─── EXERCISE DATA ───

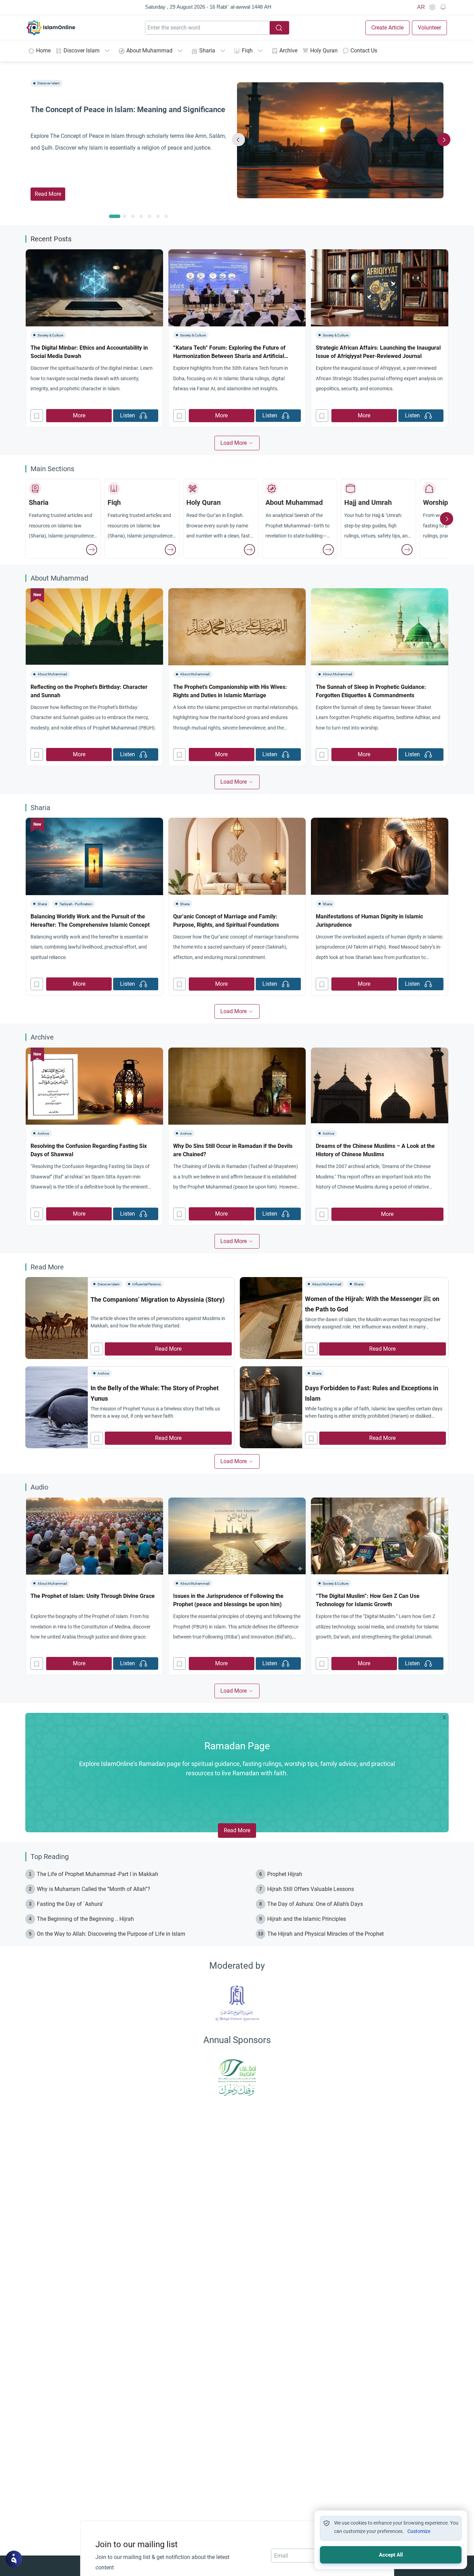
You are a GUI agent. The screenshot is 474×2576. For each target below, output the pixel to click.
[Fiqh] (170, 549)
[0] (114, 216)
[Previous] (238, 139)
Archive (288, 50)
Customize (418, 2531)
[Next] (443, 139)
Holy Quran (324, 50)
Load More (233, 443)
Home (43, 50)
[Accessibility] (432, 7)
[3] (141, 216)
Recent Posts (51, 239)
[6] (166, 216)
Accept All (391, 2555)
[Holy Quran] (249, 549)
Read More (48, 194)
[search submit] (279, 27)
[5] (158, 216)
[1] (124, 216)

───

> WHAT THIS TASK INVOLVES
Please keep the pictures out and reproduce the records above exactly.

> COMPLETED EXERCISE
You are a GUI agent. The screenshot is 474×2576. For each target below, output the pixel to click.
[Fiqh] (170, 549)
[0] (114, 216)
[Previous] (238, 139)
Archive (288, 50)
Customize (418, 2531)
[Next] (443, 139)
Holy Quran (324, 50)
Load More (233, 443)
Home (43, 50)
[Accessibility] (432, 7)
[3] (141, 216)
Recent Posts (51, 239)
[6] (166, 216)
Accept All (391, 2555)
[Holy Quran] (249, 549)
Read More (48, 194)
[search submit] (279, 27)
[5] (158, 216)
[1] (124, 216)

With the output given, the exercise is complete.